It would help if you retyped the data exactly, leaving out the pictures.

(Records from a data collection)
☆ ☆ ☆ ☆ ☆

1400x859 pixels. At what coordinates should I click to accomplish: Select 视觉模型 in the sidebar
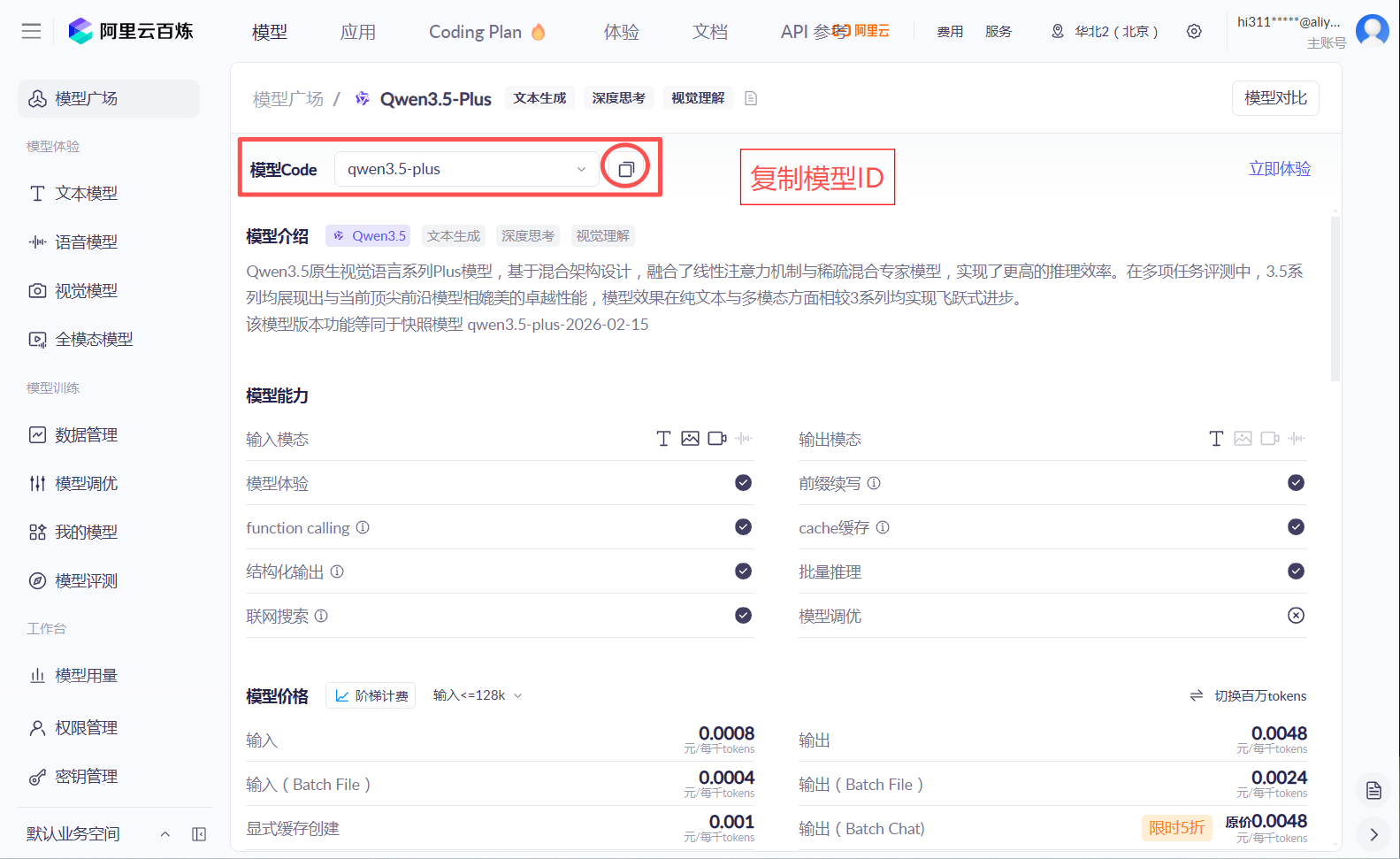86,291
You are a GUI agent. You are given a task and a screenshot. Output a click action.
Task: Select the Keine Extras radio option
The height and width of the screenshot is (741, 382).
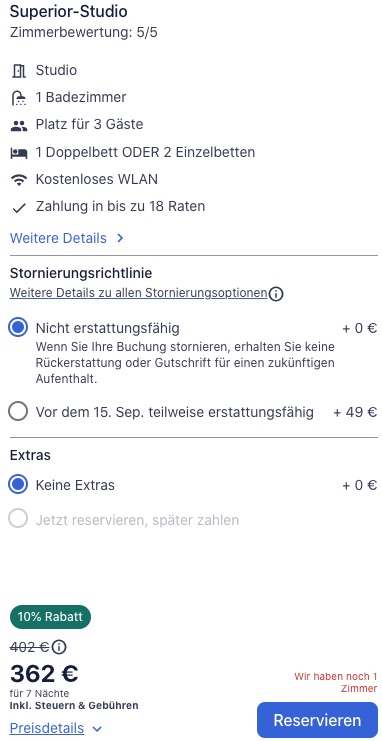(x=18, y=485)
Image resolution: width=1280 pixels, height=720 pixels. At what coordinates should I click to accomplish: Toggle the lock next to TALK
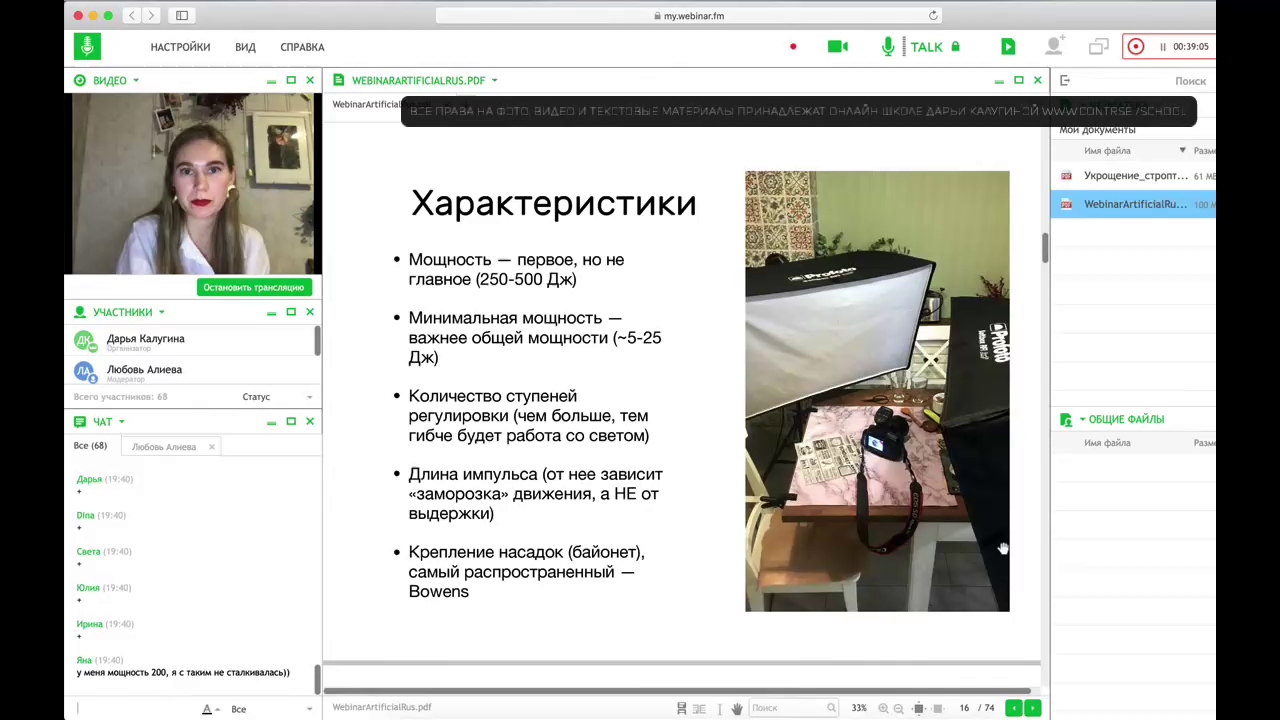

☆ ☆ ☆ ☆ ☆

--- Result ---
1400x859 pixels. At what coordinates should I click to accomplish: Select 视觉模型 in the sidebar
86,291
You are a GUI agent. You are given a task and a screenshot. Output a click action.
Task: Select the Keine Extras radio option
The height and width of the screenshot is (741, 382).
(x=18, y=485)
Image resolution: width=1280 pixels, height=720 pixels. At what coordinates should I click to accomplish: Toggle the lock next to TALK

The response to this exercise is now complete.